Jim West wrote:
> I think it fair to say that you will be very interested
> indeed in this review of BHQ
Thanks for that link, Jim. It was interesting, although I think the author
goes in the wrong direction with his criticism.
The heart of the article seems to be this satement:
"This, in my view, is the chief drawback of BHQ. It mutilates the field of
text criticism by eliminating from consideration an aspect of the discipline
as traditionally understood: to wit, that covered in chapter eight of
Emanuel Tov’s Textual Criticism of the Hebrew Bible under the rubric of
“conjectural emendation.” BHK, the predecessor of BHS, gave a bad name to
this text-critical endeavor. Tov defends the practice but not its misuse."

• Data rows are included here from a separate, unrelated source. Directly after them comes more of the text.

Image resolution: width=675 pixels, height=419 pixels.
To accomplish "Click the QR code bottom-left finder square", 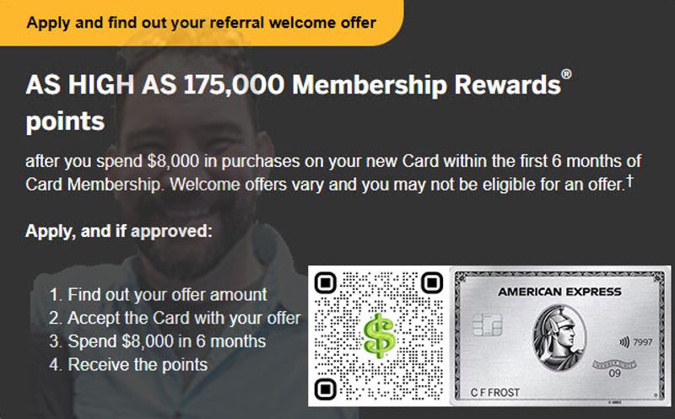I will coord(326,389).
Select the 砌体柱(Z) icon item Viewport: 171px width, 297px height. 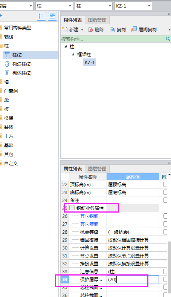pos(7,73)
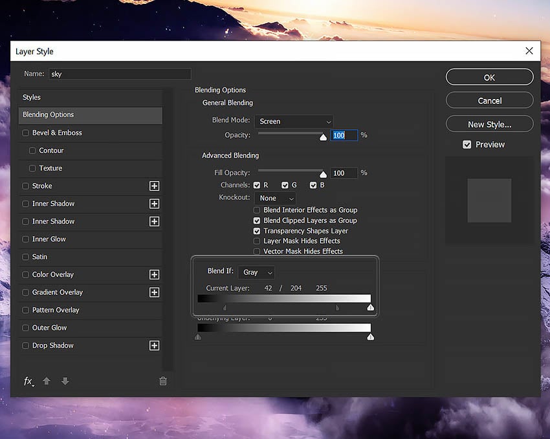Disable the Preview checkbox
This screenshot has height=439, width=550.
[468, 144]
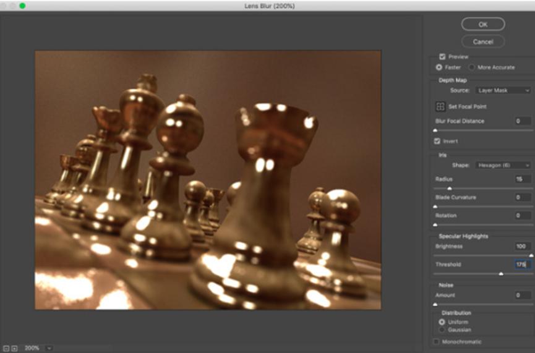Toggle the Preview checkbox
535x353 pixels.
click(x=442, y=56)
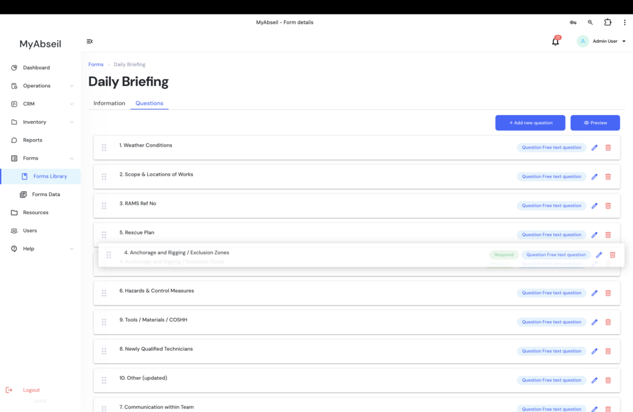This screenshot has width=633, height=412.
Task: Click the Preview button
Action: [x=595, y=123]
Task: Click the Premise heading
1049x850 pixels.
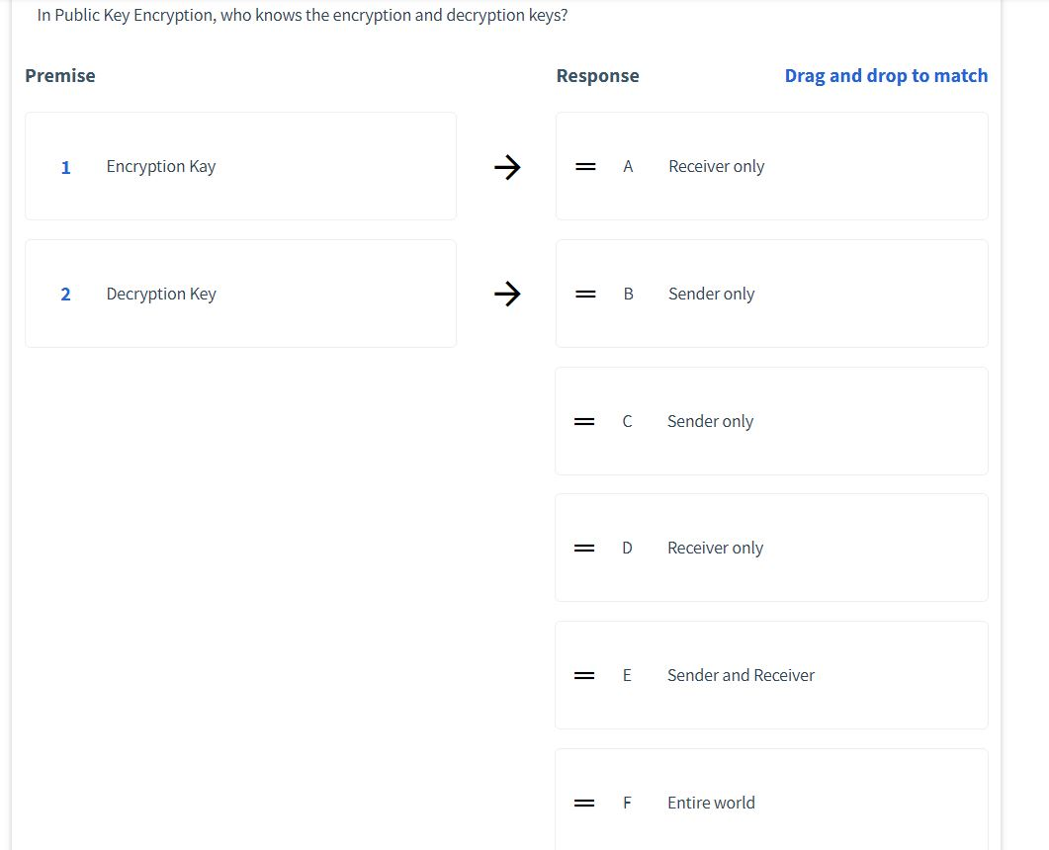Action: (59, 75)
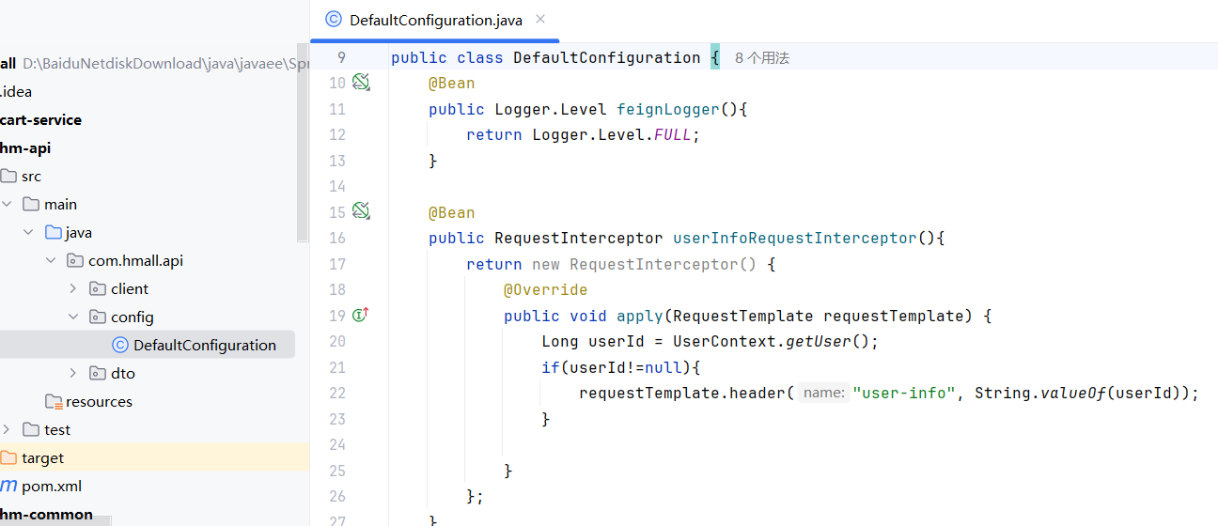Click the resources folder icon

click(x=54, y=401)

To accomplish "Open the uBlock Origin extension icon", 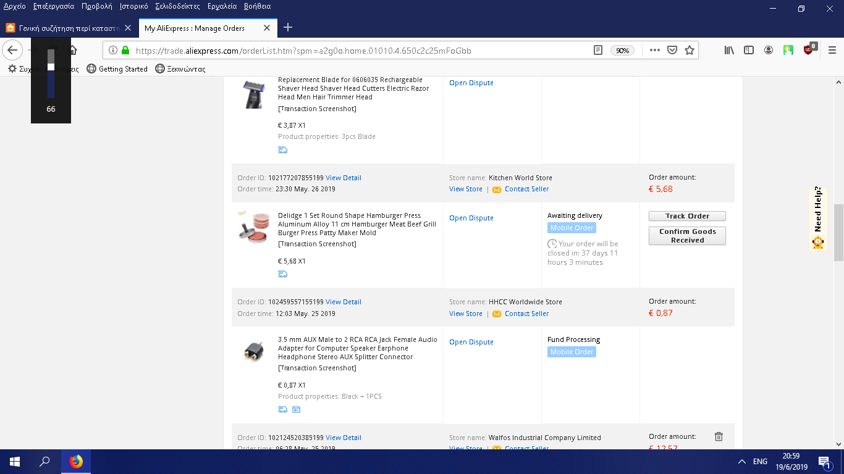I will pos(809,50).
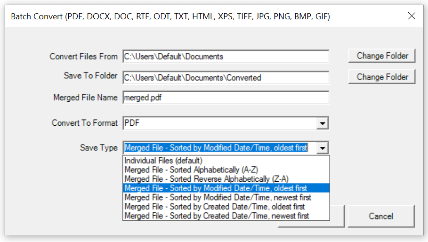Image resolution: width=428 pixels, height=242 pixels.
Task: Click the Merged File Name text box
Action: tap(226, 97)
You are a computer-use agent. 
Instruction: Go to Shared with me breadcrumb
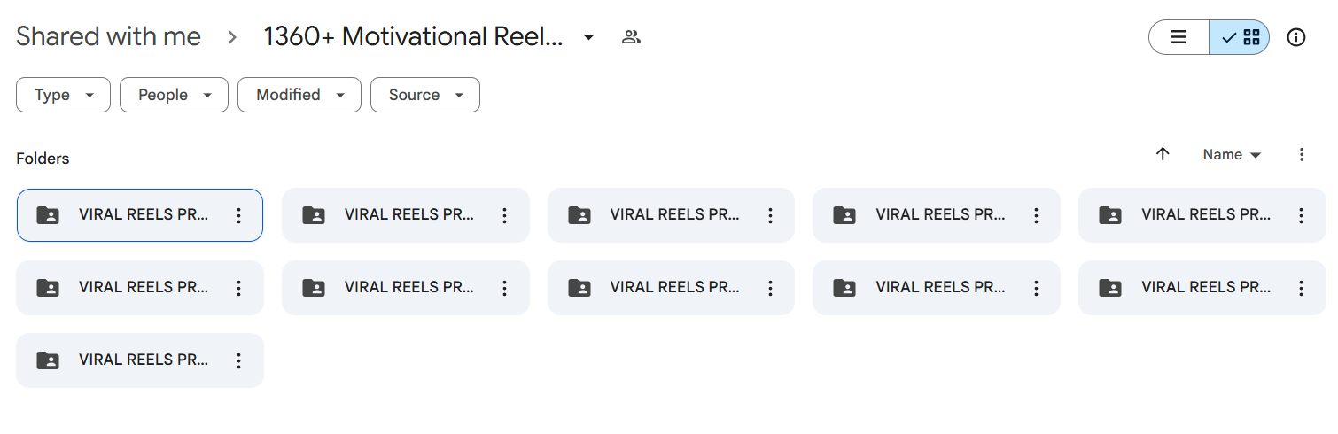click(108, 37)
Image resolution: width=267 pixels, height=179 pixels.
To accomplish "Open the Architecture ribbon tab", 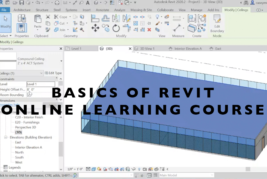I will click(22, 10).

I had to smile when I realized that the author apparently thinks BHS is much
better than BHK in this regard. I've spent (unwisely) many days puzzling
over the conjectural emendations recommended in the BHS apparatus, most of
which seem rather arbitrary and capricious to me. Probably the BHQ editors
decided to leave them out because it's just impractical to try to include
all the "interesting" conjectural emendations recommended in the exegetical
literature of the past few decades. Imagine the MT of Psalms annotated with
all of Dahood's emendations. And everyone else's, too. It's a scholar's
nightmare. These conjectural emendations have their place in the
commentaries, where a scholar can explain why he thinks they are necessary;
but they usually require an explanation, and explanations like this cannot
be given in the margin of a manual edition of the text.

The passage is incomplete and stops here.